Votre tâche: Recopiez tout, depuis la ligne contenant "has height=594, width=2576." jusqu'à celle contenant "The image size is (1024, 614).", en remplaçant "Identify the location of" par "Find the position of" et sans rien modifier d'autre.

Données à traiter:
##########

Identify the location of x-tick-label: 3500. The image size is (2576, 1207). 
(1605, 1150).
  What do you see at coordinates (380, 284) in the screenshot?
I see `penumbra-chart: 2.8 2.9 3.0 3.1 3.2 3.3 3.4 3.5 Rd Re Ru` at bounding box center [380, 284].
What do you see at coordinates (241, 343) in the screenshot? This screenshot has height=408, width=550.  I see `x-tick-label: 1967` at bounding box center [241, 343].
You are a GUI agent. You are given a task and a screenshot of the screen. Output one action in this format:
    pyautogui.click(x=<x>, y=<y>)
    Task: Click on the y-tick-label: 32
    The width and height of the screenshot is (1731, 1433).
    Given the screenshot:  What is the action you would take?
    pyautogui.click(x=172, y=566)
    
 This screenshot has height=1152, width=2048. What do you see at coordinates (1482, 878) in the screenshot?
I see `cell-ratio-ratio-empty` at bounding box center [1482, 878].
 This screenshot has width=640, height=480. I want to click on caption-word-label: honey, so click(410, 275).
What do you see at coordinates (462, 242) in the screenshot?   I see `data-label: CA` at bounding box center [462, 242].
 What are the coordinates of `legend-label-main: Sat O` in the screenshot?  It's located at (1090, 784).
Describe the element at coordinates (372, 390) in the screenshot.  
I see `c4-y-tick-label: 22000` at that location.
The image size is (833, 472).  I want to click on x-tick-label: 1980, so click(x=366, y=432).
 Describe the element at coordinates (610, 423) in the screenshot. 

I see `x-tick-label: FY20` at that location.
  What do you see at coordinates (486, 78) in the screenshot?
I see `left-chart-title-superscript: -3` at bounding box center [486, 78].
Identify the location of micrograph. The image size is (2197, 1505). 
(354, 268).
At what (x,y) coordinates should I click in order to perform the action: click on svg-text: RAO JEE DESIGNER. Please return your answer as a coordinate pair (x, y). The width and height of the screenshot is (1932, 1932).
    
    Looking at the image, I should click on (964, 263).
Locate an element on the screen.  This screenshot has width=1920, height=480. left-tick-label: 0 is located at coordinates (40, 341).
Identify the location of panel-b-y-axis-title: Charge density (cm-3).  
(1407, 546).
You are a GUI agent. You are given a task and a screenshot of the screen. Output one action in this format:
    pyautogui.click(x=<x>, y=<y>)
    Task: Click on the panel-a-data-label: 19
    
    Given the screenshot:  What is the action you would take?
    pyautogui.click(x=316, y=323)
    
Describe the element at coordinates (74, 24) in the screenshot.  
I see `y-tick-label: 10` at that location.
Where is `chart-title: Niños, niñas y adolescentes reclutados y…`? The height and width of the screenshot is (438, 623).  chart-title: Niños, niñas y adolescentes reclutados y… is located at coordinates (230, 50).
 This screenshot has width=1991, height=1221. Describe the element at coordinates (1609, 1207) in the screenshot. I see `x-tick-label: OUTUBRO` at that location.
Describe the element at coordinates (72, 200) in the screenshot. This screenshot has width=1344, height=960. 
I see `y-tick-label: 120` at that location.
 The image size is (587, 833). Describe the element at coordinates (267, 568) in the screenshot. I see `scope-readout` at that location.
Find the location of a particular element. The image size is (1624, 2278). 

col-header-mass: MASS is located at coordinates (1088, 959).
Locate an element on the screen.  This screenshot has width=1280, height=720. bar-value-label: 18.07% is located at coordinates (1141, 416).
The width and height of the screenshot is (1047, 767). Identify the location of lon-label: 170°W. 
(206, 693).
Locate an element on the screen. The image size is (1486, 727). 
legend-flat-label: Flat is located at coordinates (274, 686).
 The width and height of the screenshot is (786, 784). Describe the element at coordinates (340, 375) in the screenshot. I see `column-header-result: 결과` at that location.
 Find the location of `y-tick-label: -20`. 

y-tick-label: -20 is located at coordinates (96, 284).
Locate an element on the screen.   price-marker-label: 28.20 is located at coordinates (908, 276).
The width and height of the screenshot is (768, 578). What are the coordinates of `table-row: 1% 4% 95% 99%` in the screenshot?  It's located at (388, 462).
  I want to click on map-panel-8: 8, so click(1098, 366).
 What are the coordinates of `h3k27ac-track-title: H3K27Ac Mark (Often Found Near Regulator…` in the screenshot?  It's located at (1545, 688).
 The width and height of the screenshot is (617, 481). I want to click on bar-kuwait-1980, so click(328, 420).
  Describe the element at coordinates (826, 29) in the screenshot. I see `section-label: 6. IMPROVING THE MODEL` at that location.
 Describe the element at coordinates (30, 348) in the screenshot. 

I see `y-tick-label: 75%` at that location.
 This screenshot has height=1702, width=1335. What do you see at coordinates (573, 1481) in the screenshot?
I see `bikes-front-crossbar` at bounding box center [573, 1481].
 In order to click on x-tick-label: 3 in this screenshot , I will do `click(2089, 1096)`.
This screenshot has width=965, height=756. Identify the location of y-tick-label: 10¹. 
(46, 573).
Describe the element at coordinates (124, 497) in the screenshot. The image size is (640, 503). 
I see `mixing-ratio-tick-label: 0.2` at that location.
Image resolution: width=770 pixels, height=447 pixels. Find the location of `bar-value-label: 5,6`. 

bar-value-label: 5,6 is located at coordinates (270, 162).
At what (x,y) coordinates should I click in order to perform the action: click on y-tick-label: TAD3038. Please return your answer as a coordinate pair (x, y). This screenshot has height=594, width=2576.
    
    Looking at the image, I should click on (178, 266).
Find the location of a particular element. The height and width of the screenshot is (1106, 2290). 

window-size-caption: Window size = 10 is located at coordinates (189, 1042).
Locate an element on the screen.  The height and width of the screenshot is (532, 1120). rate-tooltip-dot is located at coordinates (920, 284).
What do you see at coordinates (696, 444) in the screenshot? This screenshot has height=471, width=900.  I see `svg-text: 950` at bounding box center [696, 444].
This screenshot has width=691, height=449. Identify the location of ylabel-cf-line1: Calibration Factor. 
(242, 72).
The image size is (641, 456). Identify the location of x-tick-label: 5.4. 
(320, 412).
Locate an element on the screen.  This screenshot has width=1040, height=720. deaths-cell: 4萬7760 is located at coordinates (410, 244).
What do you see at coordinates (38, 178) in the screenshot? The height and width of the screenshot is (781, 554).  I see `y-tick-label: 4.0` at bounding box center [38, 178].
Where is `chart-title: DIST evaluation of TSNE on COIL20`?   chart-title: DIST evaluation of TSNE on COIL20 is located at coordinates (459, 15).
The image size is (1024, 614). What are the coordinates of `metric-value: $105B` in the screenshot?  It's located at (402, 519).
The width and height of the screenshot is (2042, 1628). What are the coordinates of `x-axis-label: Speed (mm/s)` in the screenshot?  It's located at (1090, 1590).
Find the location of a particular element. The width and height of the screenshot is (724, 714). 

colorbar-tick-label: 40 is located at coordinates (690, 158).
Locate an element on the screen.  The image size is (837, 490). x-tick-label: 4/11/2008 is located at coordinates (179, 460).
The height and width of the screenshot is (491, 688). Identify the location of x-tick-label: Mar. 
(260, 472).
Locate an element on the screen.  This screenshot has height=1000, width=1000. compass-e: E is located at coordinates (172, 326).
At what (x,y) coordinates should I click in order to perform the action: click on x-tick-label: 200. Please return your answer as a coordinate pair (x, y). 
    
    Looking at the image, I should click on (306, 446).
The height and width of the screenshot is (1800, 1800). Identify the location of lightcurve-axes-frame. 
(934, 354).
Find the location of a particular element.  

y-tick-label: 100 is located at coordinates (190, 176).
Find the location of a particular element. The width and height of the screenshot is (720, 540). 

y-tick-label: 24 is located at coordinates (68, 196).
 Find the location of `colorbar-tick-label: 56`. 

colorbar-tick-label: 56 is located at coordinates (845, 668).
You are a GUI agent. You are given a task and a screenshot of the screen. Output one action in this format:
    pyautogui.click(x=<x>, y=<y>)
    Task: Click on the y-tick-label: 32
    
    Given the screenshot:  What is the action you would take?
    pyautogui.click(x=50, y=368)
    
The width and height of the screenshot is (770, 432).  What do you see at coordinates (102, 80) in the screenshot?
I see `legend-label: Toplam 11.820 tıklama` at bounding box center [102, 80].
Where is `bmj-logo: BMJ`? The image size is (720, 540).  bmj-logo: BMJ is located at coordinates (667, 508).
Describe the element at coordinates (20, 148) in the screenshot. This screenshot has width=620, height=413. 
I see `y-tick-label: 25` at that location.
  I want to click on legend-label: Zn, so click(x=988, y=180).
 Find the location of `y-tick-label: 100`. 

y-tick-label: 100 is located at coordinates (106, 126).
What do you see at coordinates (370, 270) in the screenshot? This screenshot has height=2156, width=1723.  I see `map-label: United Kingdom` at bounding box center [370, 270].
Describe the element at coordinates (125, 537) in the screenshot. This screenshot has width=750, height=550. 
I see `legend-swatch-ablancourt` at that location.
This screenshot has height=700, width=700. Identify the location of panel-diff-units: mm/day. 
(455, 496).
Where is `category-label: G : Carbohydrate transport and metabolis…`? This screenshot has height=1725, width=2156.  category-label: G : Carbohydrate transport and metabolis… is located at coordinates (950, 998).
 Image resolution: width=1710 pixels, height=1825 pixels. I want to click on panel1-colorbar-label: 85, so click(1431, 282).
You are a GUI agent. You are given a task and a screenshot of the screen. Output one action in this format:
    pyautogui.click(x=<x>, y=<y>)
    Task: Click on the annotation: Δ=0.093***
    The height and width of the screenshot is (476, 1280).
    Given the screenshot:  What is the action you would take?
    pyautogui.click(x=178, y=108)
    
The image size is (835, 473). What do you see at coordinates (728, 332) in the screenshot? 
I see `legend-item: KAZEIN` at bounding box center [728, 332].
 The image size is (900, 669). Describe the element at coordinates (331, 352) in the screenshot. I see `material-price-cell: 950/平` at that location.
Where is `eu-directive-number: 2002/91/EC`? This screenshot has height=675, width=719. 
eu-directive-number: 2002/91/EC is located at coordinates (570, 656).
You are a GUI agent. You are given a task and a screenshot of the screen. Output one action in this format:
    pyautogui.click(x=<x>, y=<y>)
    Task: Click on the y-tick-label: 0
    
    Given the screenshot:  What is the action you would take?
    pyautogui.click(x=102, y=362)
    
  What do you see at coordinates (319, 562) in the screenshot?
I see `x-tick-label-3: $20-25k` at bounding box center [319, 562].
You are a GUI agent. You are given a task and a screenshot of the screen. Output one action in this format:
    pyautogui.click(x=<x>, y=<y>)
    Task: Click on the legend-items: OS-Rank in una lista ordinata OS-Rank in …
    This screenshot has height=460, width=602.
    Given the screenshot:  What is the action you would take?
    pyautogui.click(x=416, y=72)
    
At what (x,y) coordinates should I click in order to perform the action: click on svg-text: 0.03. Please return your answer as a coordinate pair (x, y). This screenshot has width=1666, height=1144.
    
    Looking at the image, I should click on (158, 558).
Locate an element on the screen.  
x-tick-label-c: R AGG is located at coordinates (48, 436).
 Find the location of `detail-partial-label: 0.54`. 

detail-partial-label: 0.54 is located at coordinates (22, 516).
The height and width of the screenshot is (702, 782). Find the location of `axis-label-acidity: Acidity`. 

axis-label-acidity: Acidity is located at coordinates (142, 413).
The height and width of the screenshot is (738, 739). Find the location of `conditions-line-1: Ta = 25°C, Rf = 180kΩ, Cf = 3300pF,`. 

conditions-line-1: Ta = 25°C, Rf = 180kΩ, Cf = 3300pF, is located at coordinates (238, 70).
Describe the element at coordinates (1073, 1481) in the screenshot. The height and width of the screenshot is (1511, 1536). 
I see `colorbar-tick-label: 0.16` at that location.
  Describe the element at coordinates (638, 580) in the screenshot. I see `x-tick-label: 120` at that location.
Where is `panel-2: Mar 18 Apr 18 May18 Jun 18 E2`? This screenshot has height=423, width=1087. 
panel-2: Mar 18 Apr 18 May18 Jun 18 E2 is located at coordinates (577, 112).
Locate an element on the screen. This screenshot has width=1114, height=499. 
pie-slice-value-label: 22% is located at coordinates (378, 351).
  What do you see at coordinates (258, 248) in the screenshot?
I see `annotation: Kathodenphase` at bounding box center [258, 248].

##########

Zone de réponse:
At what (x,y) coordinates should I click in order to perform the action: click on y-tick-label: TAD3038. Please return your answer as a coordinate pair (x, y). This screenshot has height=594, width=2576.
    
    Looking at the image, I should click on (178, 266).
Find the location of a particular element. The height and width of the screenshot is (1106, 2290). 

window-size-caption: Window size = 10 is located at coordinates (189, 1042).
Locate an element on the screen.  The height and width of the screenshot is (532, 1120). rate-tooltip-dot is located at coordinates (920, 284).
What do you see at coordinates (696, 444) in the screenshot? This screenshot has height=471, width=900.  I see `svg-text: 950` at bounding box center [696, 444].
This screenshot has width=691, height=449. Find the position of ylabel-cf-line1: Calibration Factor. 
(242, 72).
The image size is (641, 456). Find the position of x-tick-label: 5.4. 
(320, 412).
Locate an element on the screen.  This screenshot has width=1040, height=720. deaths-cell: 4萬7760 is located at coordinates (410, 244).
What do you see at coordinates (38, 178) in the screenshot? The height and width of the screenshot is (781, 554).  I see `y-tick-label: 4.0` at bounding box center [38, 178].
Where is `chart-title: DIST evaluation of TSNE on COIL20`?   chart-title: DIST evaluation of TSNE on COIL20 is located at coordinates (459, 15).
The image size is (1024, 614). What are the coordinates of `metric-value: $105B` in the screenshot?  It's located at (402, 519).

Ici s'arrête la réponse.